REQUIRED ACTION >> Each of the entries should be output exactly, with nothing left out.

[Opening SOURCE DATA section]

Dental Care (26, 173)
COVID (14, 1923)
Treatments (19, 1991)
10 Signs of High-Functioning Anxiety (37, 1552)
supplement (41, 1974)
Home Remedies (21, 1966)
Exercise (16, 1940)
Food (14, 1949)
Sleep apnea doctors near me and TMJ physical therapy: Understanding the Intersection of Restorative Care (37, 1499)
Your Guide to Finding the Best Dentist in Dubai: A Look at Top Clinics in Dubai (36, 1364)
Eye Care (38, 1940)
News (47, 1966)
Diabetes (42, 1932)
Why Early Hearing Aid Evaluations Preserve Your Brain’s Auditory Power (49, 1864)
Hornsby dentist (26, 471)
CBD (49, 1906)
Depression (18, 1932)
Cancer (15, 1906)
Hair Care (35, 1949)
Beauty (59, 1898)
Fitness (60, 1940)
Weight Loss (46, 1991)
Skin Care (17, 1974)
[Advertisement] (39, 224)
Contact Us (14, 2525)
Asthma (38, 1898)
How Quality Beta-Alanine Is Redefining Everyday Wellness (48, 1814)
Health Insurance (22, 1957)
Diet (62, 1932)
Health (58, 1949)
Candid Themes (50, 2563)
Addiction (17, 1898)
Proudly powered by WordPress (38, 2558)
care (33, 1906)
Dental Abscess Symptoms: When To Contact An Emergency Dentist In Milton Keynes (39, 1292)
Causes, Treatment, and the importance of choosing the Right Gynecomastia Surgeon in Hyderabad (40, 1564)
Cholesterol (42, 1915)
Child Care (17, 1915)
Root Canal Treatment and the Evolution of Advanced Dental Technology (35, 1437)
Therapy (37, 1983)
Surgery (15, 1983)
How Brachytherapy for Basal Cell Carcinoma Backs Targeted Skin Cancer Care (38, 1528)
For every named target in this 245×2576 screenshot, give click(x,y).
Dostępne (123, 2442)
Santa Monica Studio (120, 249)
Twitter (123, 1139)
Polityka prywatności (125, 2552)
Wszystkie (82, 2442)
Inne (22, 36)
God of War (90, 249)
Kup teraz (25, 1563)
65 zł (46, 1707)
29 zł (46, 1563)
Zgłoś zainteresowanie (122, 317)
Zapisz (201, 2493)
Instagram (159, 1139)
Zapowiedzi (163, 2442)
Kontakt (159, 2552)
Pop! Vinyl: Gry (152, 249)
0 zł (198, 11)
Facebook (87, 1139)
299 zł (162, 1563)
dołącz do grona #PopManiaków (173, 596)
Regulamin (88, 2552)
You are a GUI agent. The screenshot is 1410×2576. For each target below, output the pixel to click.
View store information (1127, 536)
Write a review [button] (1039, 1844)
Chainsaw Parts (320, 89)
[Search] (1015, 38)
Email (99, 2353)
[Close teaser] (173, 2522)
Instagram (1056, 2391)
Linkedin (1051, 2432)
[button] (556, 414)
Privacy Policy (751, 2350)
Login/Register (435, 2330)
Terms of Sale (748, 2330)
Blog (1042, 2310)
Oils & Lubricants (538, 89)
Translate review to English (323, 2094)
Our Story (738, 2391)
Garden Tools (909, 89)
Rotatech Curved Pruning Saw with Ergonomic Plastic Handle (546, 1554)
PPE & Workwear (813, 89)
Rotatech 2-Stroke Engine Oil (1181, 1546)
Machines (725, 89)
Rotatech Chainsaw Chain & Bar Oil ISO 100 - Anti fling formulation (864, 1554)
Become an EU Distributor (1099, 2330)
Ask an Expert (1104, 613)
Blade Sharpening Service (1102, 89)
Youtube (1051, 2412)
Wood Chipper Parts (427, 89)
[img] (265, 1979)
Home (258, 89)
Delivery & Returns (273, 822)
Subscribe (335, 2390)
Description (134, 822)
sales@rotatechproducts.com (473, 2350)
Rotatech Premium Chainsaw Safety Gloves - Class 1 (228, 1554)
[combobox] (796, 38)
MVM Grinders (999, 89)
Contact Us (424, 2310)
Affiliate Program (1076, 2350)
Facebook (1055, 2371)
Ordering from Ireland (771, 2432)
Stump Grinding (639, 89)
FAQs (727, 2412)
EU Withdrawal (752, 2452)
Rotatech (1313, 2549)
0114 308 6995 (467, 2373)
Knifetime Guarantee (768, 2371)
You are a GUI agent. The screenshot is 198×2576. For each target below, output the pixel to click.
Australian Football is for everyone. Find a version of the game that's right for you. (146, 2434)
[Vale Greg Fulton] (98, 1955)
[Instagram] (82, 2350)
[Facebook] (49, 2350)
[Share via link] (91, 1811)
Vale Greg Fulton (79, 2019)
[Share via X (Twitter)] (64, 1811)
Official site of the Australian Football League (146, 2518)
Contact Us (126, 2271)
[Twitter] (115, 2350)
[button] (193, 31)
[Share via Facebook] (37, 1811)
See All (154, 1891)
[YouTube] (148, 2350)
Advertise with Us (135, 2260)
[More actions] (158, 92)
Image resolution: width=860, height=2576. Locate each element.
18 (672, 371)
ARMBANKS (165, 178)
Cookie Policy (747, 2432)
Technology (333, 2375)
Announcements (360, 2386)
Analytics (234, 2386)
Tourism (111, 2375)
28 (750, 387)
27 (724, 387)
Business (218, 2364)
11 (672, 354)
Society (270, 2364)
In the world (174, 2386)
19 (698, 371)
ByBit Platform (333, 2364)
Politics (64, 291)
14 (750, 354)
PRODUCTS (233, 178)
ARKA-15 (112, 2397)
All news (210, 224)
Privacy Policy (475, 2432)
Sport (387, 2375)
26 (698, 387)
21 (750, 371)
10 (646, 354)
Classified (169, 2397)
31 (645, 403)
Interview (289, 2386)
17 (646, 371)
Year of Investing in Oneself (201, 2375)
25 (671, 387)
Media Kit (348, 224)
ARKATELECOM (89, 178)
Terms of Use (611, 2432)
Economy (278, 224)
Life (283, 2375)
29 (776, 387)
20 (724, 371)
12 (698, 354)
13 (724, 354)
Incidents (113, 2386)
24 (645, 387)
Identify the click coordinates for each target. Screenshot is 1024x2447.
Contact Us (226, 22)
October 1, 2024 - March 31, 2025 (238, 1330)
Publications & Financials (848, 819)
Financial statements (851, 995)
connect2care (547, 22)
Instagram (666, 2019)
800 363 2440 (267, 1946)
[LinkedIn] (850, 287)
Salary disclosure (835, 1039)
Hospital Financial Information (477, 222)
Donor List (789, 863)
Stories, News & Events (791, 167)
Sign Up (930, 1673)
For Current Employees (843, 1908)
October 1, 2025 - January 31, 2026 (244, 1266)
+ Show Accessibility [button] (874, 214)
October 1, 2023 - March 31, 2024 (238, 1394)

[Closing SOURCE DATA section]

ANSWER BOX >>
Dental Care (26, 173)
COVID (14, 1923)
Treatments (19, 1991)
10 Signs of High-Functioning Anxiety (37, 1552)
supplement (41, 1974)
Home Remedies (21, 1966)
Exercise (16, 1940)
Food (14, 1949)
Sleep apnea doctors near me and TMJ physical therapy: Understanding the Intersection of Restorative Care (37, 1499)
Your Guide to Finding the Best Dentist in Dubai: A Look at Top Clinics in Dubai (36, 1364)
Eye Care (38, 1940)
News (47, 1966)
Diabetes (42, 1932)
Why Early Hearing Aid Evaluations Preserve Your Brain’s Auditory Power (49, 1864)
Hornsby dentist (26, 471)
CBD (49, 1906)
Depression (18, 1932)
Cancer (15, 1906)
Hair Care (35, 1949)
Beauty (59, 1898)
Fitness (60, 1940)
Weight Loss (46, 1991)
Skin Care (17, 1974)
[Advertisement] (39, 224)
Contact Us (14, 2525)
Asthma (38, 1898)
How Quality Beta-Alanine Is Redefining Everyday Wellness (48, 1814)
Health Insurance (22, 1957)
Diet (62, 1932)
Health (58, 1949)
Candid Themes (50, 2563)
Addiction (17, 1898)
Proudly powered by WordPress (38, 2558)
care (33, 1906)
Dental Abscess Symptoms: When To Contact An Emergency Dentist In Milton Keynes (39, 1292)
Causes, Treatment, and the importance of choosing the Right Gynecomastia Surgeon in Hyderabad (40, 1564)
Cholesterol (42, 1915)
Child Care (17, 1915)
Root Canal Treatment and the Evolution of Advanced Dental Technology (35, 1437)
Therapy (37, 1983)
Surgery (15, 1983)
How Brachytherapy for Basal Cell Carcinoma Backs Targeted Skin Cancer Care (38, 1528)
For every named target in this 245×2576 screenshot, give click(x,y).
Dostępne (123, 2442)
Santa Monica Studio (120, 249)
Twitter (123, 1139)
Polityka prywatności (125, 2552)
Wszystkie (82, 2442)
Inne (22, 36)
God of War (90, 249)
Kup teraz (25, 1563)
65 zł (46, 1707)
29 zł (46, 1563)
Zgłoś zainteresowanie (122, 317)
Zapisz (201, 2493)
Instagram (159, 1139)
Zapowiedzi (163, 2442)
Kontakt (159, 2552)
Pop! Vinyl: Gry (152, 249)
0 zł (198, 11)
Facebook (87, 1139)
299 zł (162, 1563)
dołącz do grona #PopManiaków (173, 596)
Regulamin (88, 2552)
You are a GUI agent. The screenshot is 1410×2576. For each target below, output the pixel to click.
View store information (1127, 536)
Write a review [button] (1039, 1844)
Chainsaw Parts (320, 89)
[Search] (1015, 38)
Email (99, 2353)
[Close teaser] (173, 2522)
Instagram (1056, 2391)
Linkedin (1051, 2432)
[button] (556, 414)
Privacy Policy (751, 2350)
Login/Register (435, 2330)
Terms of Sale (748, 2330)
Blog (1042, 2310)
Oils & Lubricants (538, 89)
Translate review to English (323, 2094)
Our Story (738, 2391)
Garden Tools (909, 89)
Rotatech Curved Pruning Saw with Ergonomic Plastic Handle (546, 1554)
PPE & Workwear (813, 89)
Rotatech 2-Stroke Engine Oil (1181, 1546)
Machines (725, 89)
Rotatech Chainsaw Chain & Bar Oil ISO 100 - Anti fling formulation (864, 1554)
Become an EU Distributor (1099, 2330)
Ask an Expert (1104, 613)
Blade Sharpening Service (1102, 89)
Youtube (1051, 2412)
Wood Chipper Parts (427, 89)
[img] (265, 1979)
Home (258, 89)
Delivery & Returns (273, 822)
Subscribe (335, 2390)
Description (134, 822)
sales@rotatechproducts.com (473, 2350)
Rotatech Premium Chainsaw Safety Gloves - Class 1 (228, 1554)
[combobox] (796, 38)
MVM Grinders (999, 89)
Contact Us (424, 2310)
Affiliate Program (1076, 2350)
Facebook (1055, 2371)
Ordering from Ireland (771, 2432)
Stump Grinding (639, 89)
FAQs (727, 2412)
EU Withdrawal (752, 2452)
Rotatech (1313, 2549)
0114 308 6995 (467, 2373)
Knifetime Guarantee (768, 2371)
You are a GUI agent. The screenshot is 198×2576. For each target below, output the pixel to click.
Australian Football is for everyone. Find a version of the game that's right for you. (146, 2434)
[Vale Greg Fulton] (98, 1955)
[Instagram] (82, 2350)
[Facebook] (49, 2350)
[Share via link] (91, 1811)
Vale Greg Fulton (79, 2019)
[Share via X (Twitter)] (64, 1811)
Official site of the Australian Football League (146, 2518)
Contact Us (126, 2271)
[Twitter] (115, 2350)
[button] (193, 31)
[Share via Facebook] (37, 1811)
See All (154, 1891)
[YouTube] (148, 2350)
Advertise with Us (135, 2260)
[More actions] (158, 92)
Image resolution: width=860, height=2576. Locate each element.
18 (672, 371)
ARMBANKS (165, 178)
Cookie Policy (747, 2432)
Technology (333, 2375)
Announcements (360, 2386)
Analytics (234, 2386)
Tourism (111, 2375)
28 (750, 387)
27 (724, 387)
Business (218, 2364)
11 (672, 354)
Society (270, 2364)
In the world (174, 2386)
19 (698, 371)
ByBit Platform (333, 2364)
Politics (64, 291)
14 (750, 354)
PRODUCTS (233, 178)
ARKA-15 (112, 2397)
All news (210, 224)
Privacy Policy (475, 2432)
Sport (387, 2375)
26 (698, 387)
21 (750, 371)
10 (646, 354)
Classified (169, 2397)
31 (645, 403)
Interview (289, 2386)
17 (646, 371)
Year of Investing in Oneself (201, 2375)
25 (671, 387)
Media Kit (348, 224)
ARKATELECOM (89, 178)
Terms of Use (611, 2432)
Economy (278, 224)
Life (283, 2375)
29 (776, 387)
20 (724, 371)
12 (698, 354)
13 (724, 354)
Incidents (113, 2386)
24 (645, 387)
Identify the click coordinates for each target. Screenshot is 1024x2447.
Contact Us (226, 22)
October 1, 2024 - March 31, 2025 (238, 1330)
Publications & Financials (848, 819)
Financial statements (851, 995)
connect2care (547, 22)
Instagram (666, 2019)
800 363 2440 (267, 1946)
[LinkedIn] (850, 287)
Salary disclosure (835, 1039)
Hospital Financial Information (477, 222)
Donor List (789, 863)
Stories, News & Events (791, 167)
Sign Up (930, 1673)
For Current Employees (843, 1908)
October 1, 2025 - January 31, 2026 (244, 1266)
+ Show Accessibility [button] (874, 214)
October 1, 2023 - March 31, 2024 (238, 1394)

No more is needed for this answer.